Viagra is blue. Nexium is purple. Those color schemes have been integral to the drugs’ marketing, and thus their sales, and thus the billions of dollars they’ve made for their manufacturers. And those colors weren’t an accident.

“We typically select a brand’s colors palette and logo years before launch, based on deep customer insights," Eli Lilly told BioPharma Dive for this thorough exploration of the color-selection process.

Several factors affect drugmakers’ dye decisions, according to the report:

  • Drugmakers don’t want their products to be the same color as a competing product.
  • The color of the pill itself integrates into the drug’s overall marketing scheme.
  • Regulatory requirements limit certain ingredients, which limits color options.
  • Different colors have different meanings in different parts of the world.
  • As with any other design choice, colors like red and orange suggest stimulus, while shades of blue imply serenity. So the color depends on what the drug does.

"If you have a product for, let's just say a dermatology product for psoriasis, you're not going to make the color red because that reminds people of inflammation. You're not going to use the color yellow for something treating an infection because that reminds you of puss," Dave Traini, the creative director at a health care advertising agency, told BioPharma Dive.

5. 1 fun thing: TB gave us modern architecture

Alvar Aalto's Paimio Sanatorium. Photo: Getty Images

Well, obviously tuberculosis isn't fun. But this history is: Modernist architecture and design apparently owe a lot to the treatment systems for tuberculosis.

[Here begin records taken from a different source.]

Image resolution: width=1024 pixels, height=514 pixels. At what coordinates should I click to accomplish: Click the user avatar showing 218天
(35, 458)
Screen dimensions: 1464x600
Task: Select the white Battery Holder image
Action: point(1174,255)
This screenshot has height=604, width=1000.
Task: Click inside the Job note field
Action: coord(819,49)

"In their designs for workers’ housing, early Modernists in Europe such as Bruno Taut and Peter Behrens drew on sanatoria for inspiration. Behrens designed an apartment block that 'was directly inspired by the model of the sanatorium,'" bioethicist Elizabeth Yuko writes in a fascinating history lesson at CityLab.

Treatment for tuberculosis was largely environmental, focusing on giving patients easy access to fresh air and natural light, often in purpose-built buildings.

  • Not only did Modernism adopt some of those same principles, but early Modernist architects were directly influenced by sanatorium design,
  • Finnish architect Alvar Aalto designed the Paimio Sanatorium, with numerous balconies and a flat roof to accommodate a terrace.
  • Aalto's Paimio chair was designed specifically for that facility, to help patients' breathing and easy cleanup, before becoming one of his most famous mass-produced furniture designs.

Some of those principles — namely, easy exposure to nature — are still a big part of health care architecture.

  • "Visit many newer hospitals today and you’ll see instances of integrating nature into the healing process, whether it’s an atrium full of natural light or patient rooms overlooking a green space," Yuko notes.